Stored records:
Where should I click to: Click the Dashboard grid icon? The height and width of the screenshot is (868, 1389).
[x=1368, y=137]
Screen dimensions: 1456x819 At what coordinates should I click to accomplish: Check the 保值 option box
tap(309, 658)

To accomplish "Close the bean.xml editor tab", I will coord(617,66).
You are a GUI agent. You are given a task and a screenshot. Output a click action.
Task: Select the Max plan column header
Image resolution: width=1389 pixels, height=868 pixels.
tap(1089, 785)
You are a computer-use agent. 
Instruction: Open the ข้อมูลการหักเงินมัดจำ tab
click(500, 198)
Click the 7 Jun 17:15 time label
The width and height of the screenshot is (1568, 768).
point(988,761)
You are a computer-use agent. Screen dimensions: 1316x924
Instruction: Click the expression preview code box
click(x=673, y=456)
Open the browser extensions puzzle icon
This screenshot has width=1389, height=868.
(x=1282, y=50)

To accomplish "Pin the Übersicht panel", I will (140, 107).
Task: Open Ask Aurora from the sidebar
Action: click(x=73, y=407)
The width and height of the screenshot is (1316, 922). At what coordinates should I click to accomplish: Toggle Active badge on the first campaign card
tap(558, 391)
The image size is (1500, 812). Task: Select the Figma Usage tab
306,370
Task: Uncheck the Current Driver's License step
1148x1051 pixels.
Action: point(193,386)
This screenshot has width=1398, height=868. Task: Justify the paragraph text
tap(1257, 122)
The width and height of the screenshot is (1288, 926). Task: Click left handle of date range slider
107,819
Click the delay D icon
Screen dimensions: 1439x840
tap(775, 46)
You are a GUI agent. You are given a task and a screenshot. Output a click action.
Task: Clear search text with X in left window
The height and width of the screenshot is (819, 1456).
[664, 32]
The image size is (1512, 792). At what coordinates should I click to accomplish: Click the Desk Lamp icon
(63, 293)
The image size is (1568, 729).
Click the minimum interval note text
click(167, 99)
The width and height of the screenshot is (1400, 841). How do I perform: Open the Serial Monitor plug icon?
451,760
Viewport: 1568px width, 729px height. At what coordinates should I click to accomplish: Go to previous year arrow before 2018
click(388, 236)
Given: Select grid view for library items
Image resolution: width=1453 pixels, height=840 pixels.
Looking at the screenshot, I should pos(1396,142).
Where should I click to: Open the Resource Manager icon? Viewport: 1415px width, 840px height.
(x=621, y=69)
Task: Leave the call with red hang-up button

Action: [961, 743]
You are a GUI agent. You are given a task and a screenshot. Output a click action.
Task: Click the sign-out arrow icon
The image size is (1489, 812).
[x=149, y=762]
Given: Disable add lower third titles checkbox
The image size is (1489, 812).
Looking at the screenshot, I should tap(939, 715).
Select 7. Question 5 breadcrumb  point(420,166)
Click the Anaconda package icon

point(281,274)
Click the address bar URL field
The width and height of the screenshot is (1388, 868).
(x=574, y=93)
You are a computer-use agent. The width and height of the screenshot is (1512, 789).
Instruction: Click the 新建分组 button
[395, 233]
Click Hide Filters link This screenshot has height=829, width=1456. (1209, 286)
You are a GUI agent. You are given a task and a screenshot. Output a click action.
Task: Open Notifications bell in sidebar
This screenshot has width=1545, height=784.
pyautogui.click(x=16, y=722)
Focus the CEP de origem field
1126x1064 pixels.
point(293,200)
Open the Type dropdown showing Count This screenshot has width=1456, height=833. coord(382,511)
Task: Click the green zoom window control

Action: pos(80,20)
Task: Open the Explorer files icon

TO DO >>
The lines of the records that contain the string "computer" should be located and copied.

REPLY >>
You are a computer-use agent. 
You are a computer-use agent. Screen dimensions: 1316x924
You are a computer-use agent. The width and height of the screenshot is (1512, 789).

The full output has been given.